PhaseRotEby5 is three things: a verification exercise, an speed exercise and an extension of parameter space.  Verification because its space basically contains the PhaseRotC optimum, so you would hope it will eventually match this value (used as the 'baseline' on the stats) and if it misses by a mile I'll have found some aberrant optimiser behaviour to try and fix.  Speed because I've parameterised it with a lot fewer parameters, blocking the cells in sections of the accelerator that are usually quite uniform in groups of 5. I personally don't like doing this all the time (and you might notice I've kept S1-S9 near the target separate) but it may be the way to get around the slow stepping behaviour seen in the later PhaseRots.  Since each RF cavity contributes rather incrementally to the rotation, blocking them in fives will not lose a lot of the useful options (the rapidly-varying ones cancel out!).  Finally, the extension of parameter space is pretty conservative given I'm trying to do the other two things, but I've let the lengths of the decay channel and phase rotation to be most sensible values.  The decay channel was fixed at 30 metres previously (except in the DecayRots where it was 5m).  This way it can vary all the way from 7m to 95m, getting near the DecayRot range at the low end, though the DecayRots didn't produce all that high yield so I'm expecting an optimum somewhere near the 30m mark, but perhaps not exactly that.
Stephen Brooks
2007-11-16 20:37:35
First person other than me to submit results on this new lattice was [ARS] flyingass, whether he knows it or not.
Stephen Brooks
2007-11-16 21:45:33
Now [TA]amd.borg and PCZ[] have joined in, the latter beating my score.  For those of you who have forgotten, the -1.xxxxxx scores are before a sufficient amount of beam gets to the end, so they are scored on a range of -2 to -1 proportional to what distance down the accelerator the beam gets.
Stephen Brooks
2007-11-16 22:14:20
Er, that stage didn't last long.  OK, the -0.xxxxxx results are ones where a minimal amount of beam gets through for yield scoring to be meaningful, but that beam arrives outside the required energy window at the end of the accelerator.  The score is rated from -1 to 0 on the basis of how far the median energy is from the acceptible band.
2007-11-16 23:24:45
Next update, we go positive!
Stephen Brooks
2007-11-17 00:19:55
Well!  It's all going quicker than expected. 

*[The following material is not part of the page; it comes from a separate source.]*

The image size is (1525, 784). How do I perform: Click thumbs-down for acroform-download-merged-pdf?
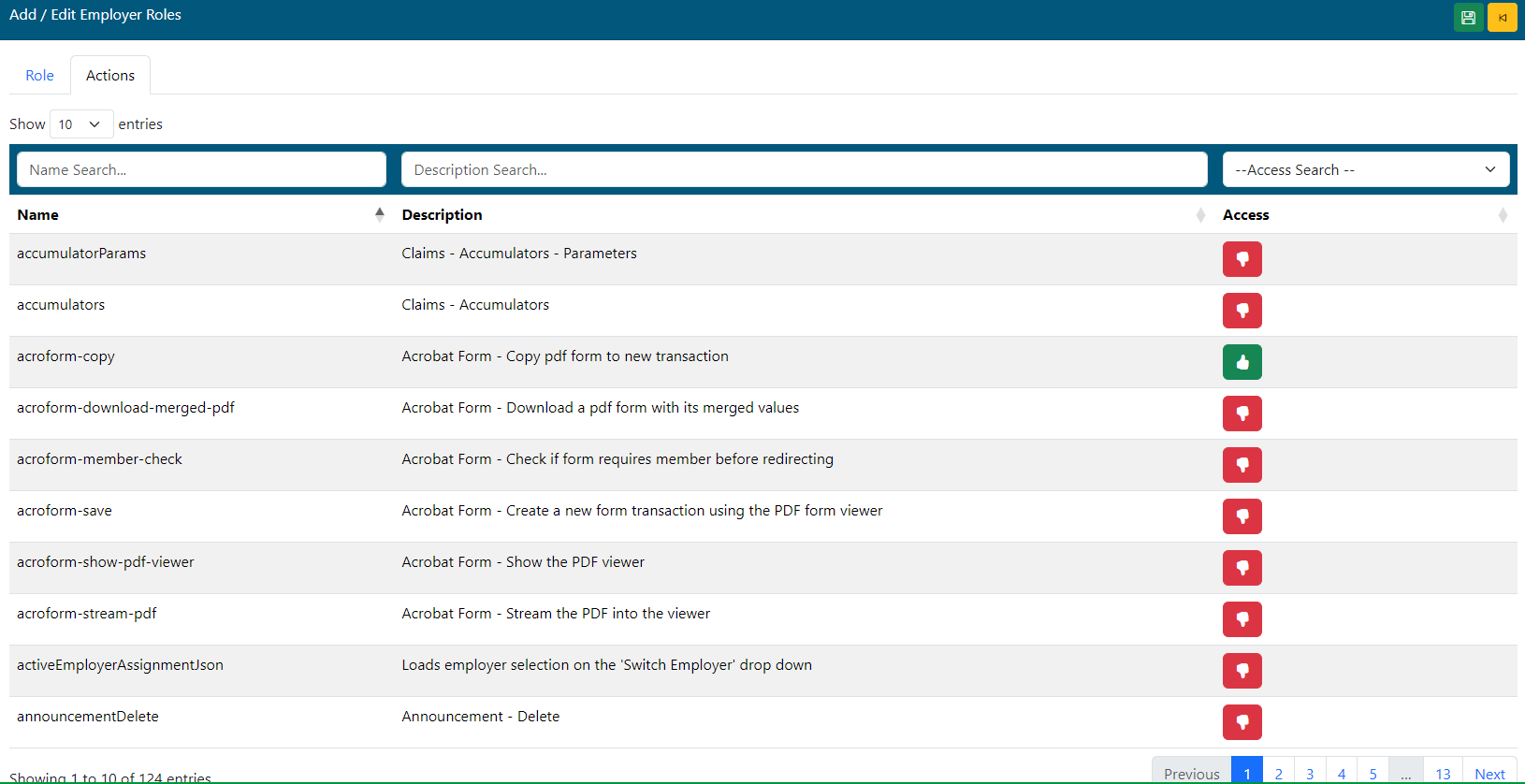[x=1242, y=414]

You've just generated 3.5765 × 10^12 muons per second.
2007-11-17 00:21:01
Er, Stephen, Perhaps you shouldn't have removed the PhaseRotDD lattice file until all results have been returned, Members are now getting the old "Record rejected due to bad checksum" error when returning results.
Stephen Brooks
2007-11-17 00:29:25
I had a few of those from people.  They should just say "Yes" in some way and I think the results will actually go through and get sent anyway.

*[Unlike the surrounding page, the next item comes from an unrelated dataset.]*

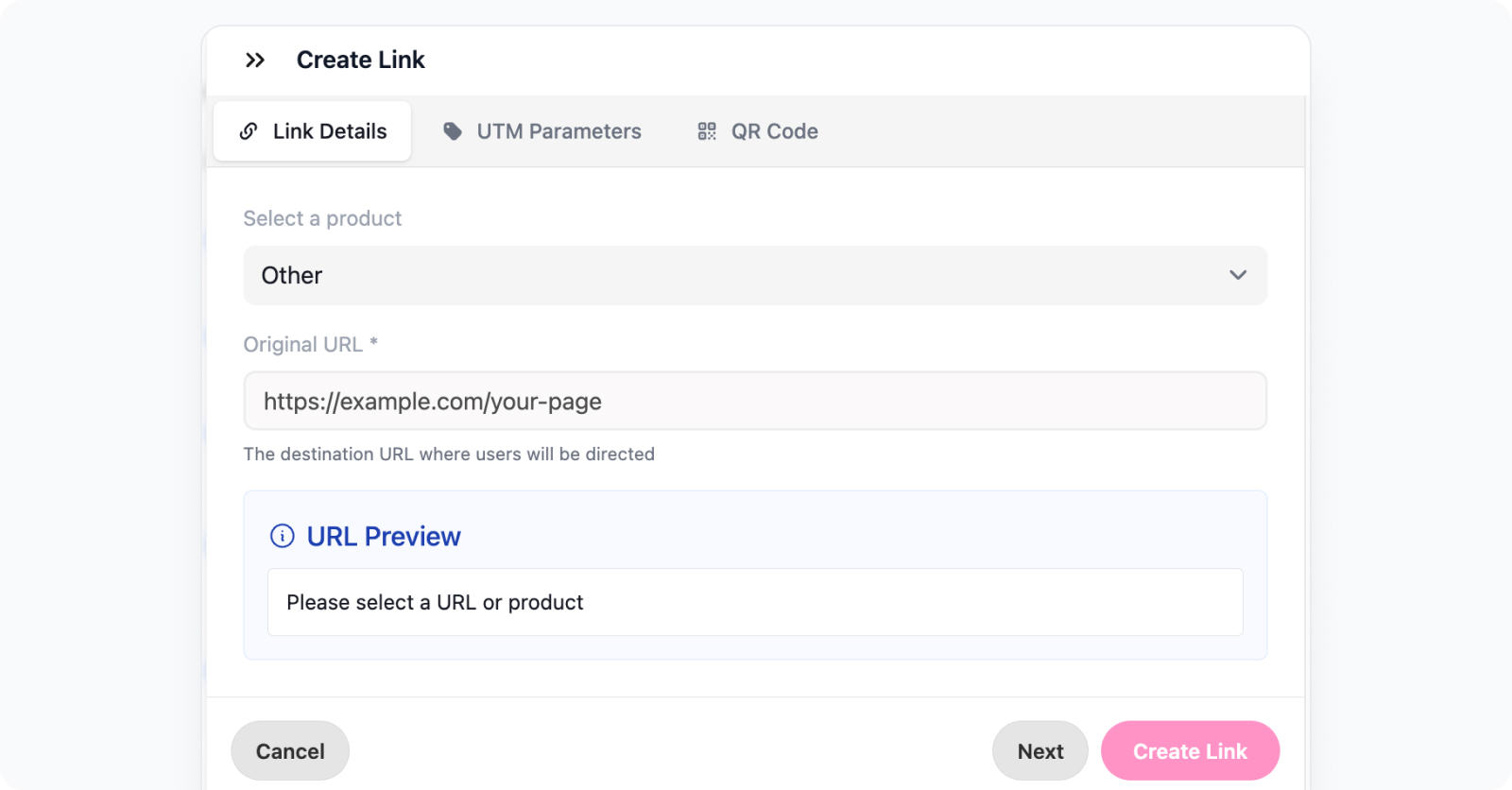Screen dimensions: 1512x790
Task: Submit with the pink Create Link button
Action: point(1191,751)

If you look at the v4.43d changelog, you'll find the clients running in "invisible" mode shouldn't halt at this error.  But I'll look to see if I can do anything else in later client versions to make it go smoother.

I'll remember the "overlap" trick if I do another lattice while we're still using v4.43x.
Stephen Brooks
2007-11-17 22:22:06
First over 10^13 is akmazero with 1.0357 × 10^13 muons/sec (0.367415%).  We're currently an order of magnitude away from beating the PhaseRotC best result.
Stephen Brooks
2007-11-19 17:55:42
Bah.  Now it's gone flat around 0.55% and I think I know why (I just made a program that views the evolution of parameters as an animation and in this case it proved useful).  Don't be surprised if there's a replacement for this lattice very soon!
Stephen Brooks
2007-11-19 18:46:51
--[I'll remember the "overlap" trick if I do another lattice while we're still using v4.43x.]-- Actually, there's no point in overlapping because at some point the lattice will be deleted anyway.  So I've not overlapped this new one.
Stephen Brooks
2007-11-19 22:05:56
So then, as if to prove me wrong, PhaseRotEby5 jumps over 0.6% (in fact one of my results).  I'll put them both on and "race" them for a few days... better to let reality decide which is best than my assumption of which is better.
Stephen Brooks
2007-11-24 00:37:02
Well done to [TA]amd.borg who has submitted the first results over 1%: a 1.033627.